======== Data to examine ========

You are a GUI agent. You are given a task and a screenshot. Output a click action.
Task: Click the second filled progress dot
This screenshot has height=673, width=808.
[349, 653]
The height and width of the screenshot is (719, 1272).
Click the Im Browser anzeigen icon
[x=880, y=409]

========
======== Data to examine ========

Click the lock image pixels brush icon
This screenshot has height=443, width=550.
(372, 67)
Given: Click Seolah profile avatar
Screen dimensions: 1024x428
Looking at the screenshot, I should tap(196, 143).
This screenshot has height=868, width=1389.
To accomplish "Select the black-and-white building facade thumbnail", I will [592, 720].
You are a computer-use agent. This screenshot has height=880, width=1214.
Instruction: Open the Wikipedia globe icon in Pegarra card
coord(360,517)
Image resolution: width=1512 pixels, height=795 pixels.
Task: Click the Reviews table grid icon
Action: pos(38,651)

========
======== Data to examine ========

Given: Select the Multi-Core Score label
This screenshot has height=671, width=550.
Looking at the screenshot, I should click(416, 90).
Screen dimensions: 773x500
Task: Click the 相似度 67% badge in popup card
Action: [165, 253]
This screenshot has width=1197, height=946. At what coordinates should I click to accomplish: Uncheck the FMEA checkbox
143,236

========

• [Task]: Using the data above, reproduce exactly the lines from the line that contains "Screen dimensions: 1024x428" through the line that contains "You are a computer-use", including both.

• [Response for this exercise]:
Screen dimensions: 1024x428
Looking at the screenshot, I should tap(196, 143).
This screenshot has height=868, width=1389.
To accomplish "Select the black-and-white building facade thumbnail", I will [592, 720].
You are a computer-use agent. This screenshot has height=880, width=1214.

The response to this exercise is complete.